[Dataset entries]
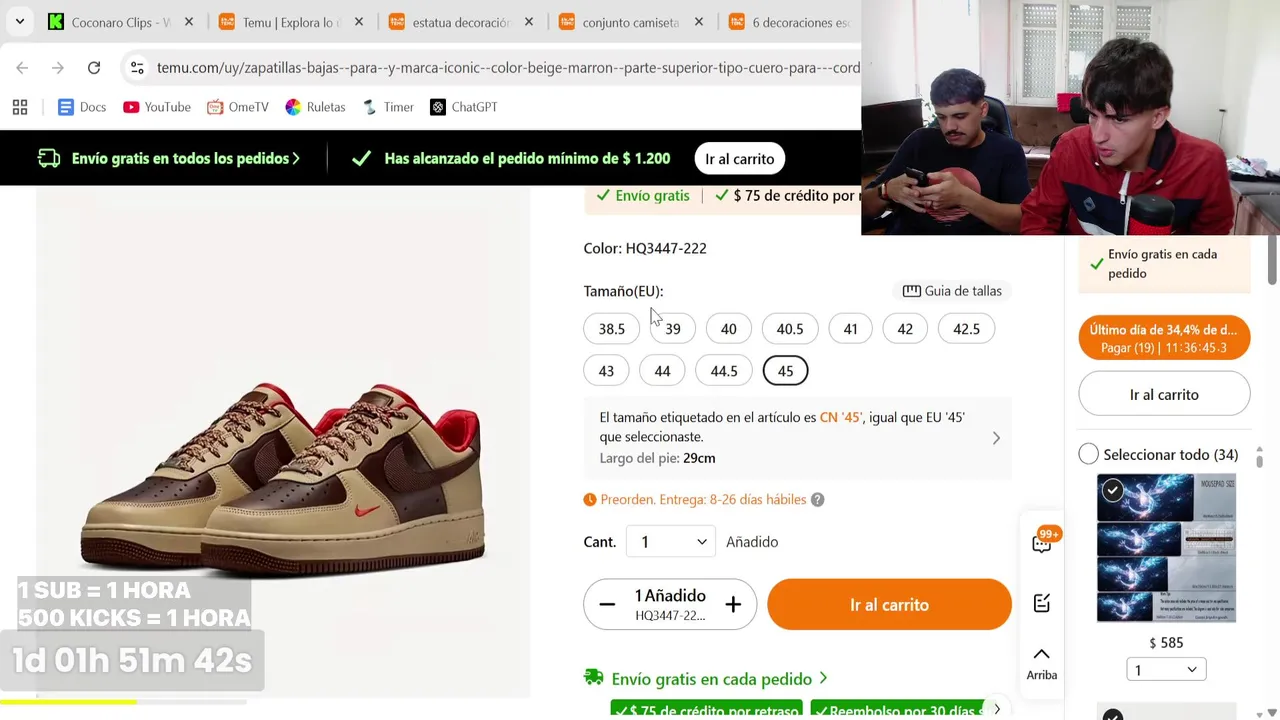Toggle the Seleccionar todo (34) radio
Viewport: 1280px width, 720px height.
pos(1088,454)
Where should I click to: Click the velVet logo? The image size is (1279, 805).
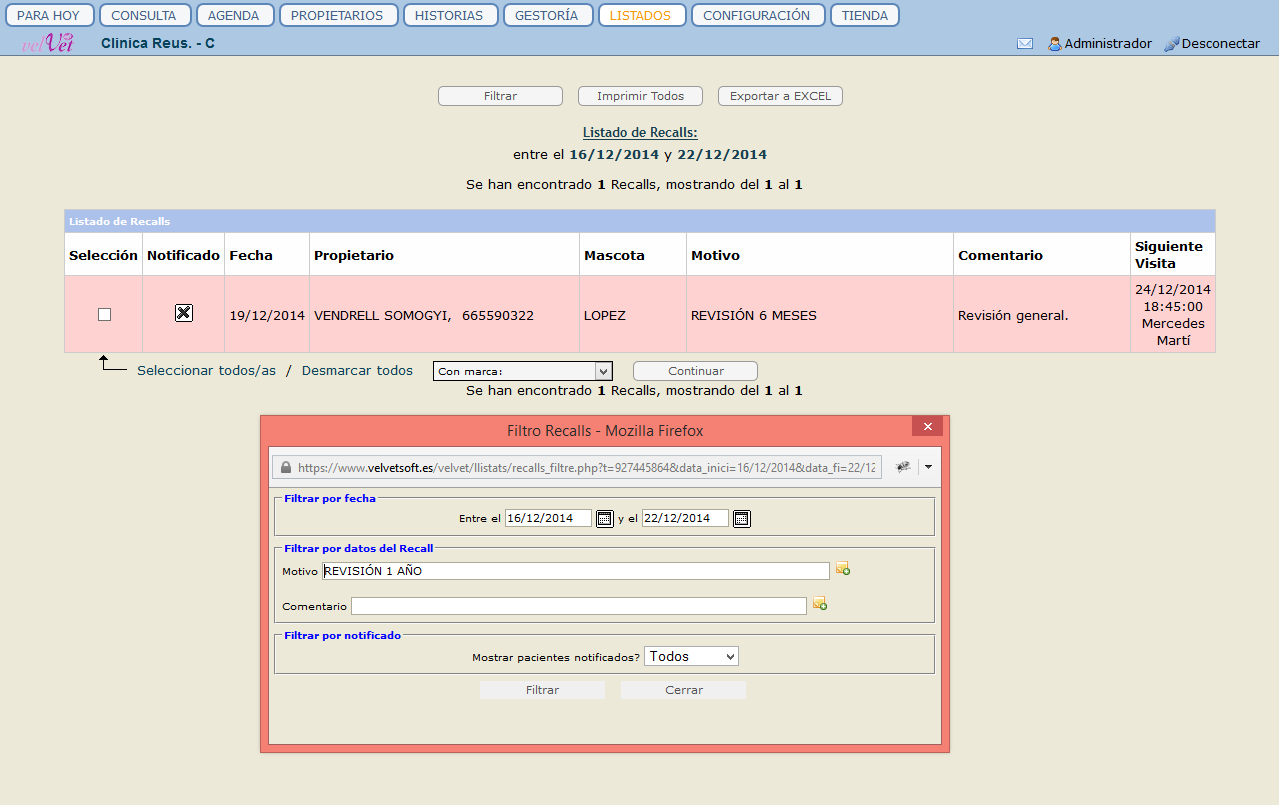(x=47, y=43)
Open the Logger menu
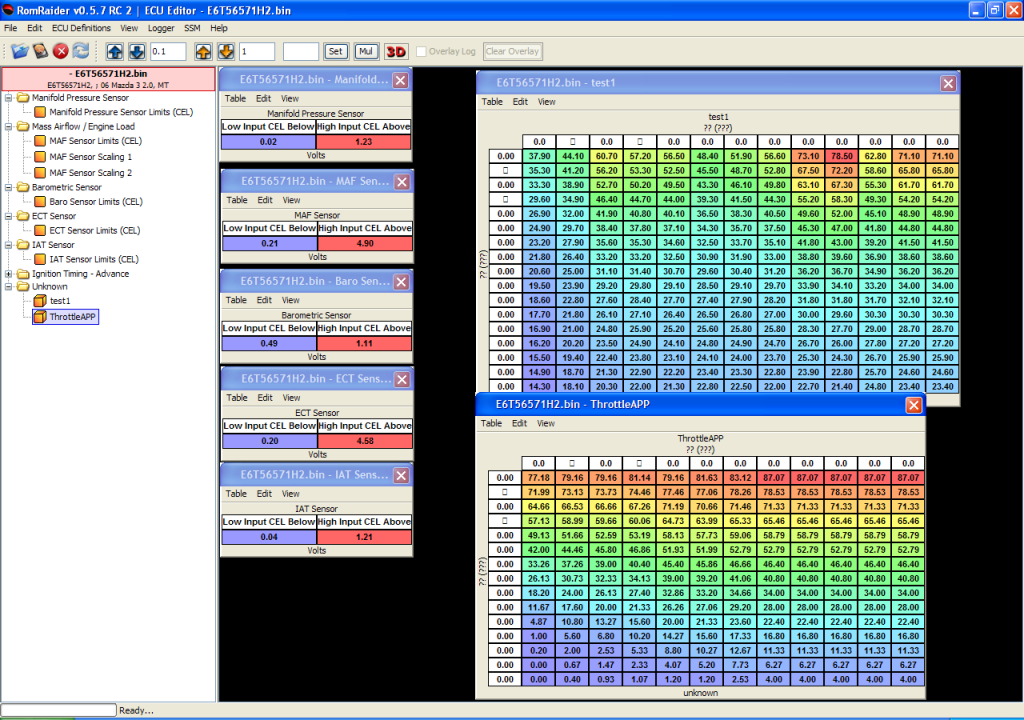 160,28
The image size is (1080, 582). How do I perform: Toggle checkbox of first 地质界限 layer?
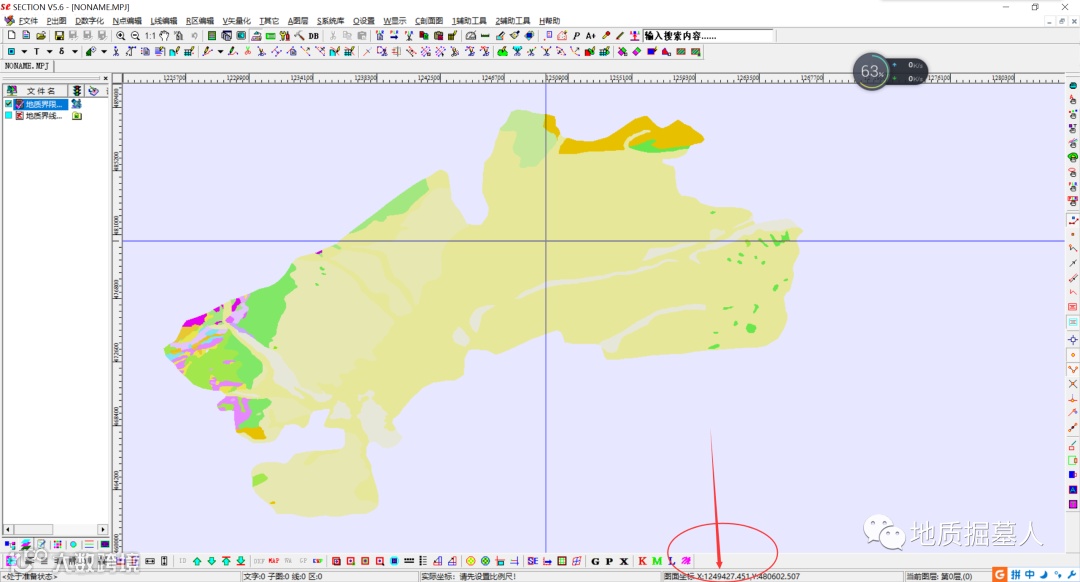(x=9, y=104)
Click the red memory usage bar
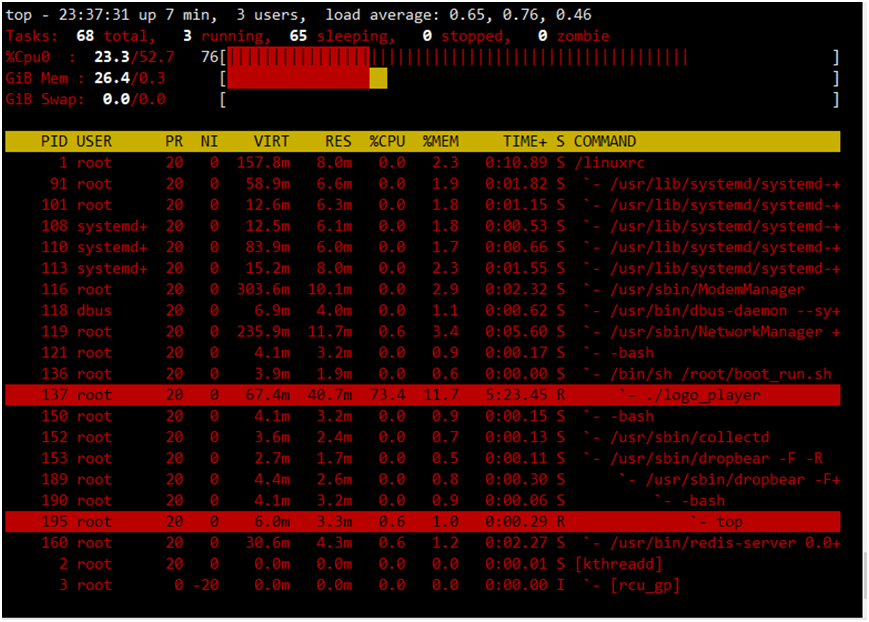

Your objective — Retype the lines from the one containing "Open the Logger menu" down to the last line of the records, both included, exactly and nothing more. Pictures stay out.

Response to this task —
Open the Logger menu
 160,28
The image size is (1080, 582). How do I perform: Toggle checkbox of first 地质界限 layer?
(x=9, y=104)
Click the red memory usage bar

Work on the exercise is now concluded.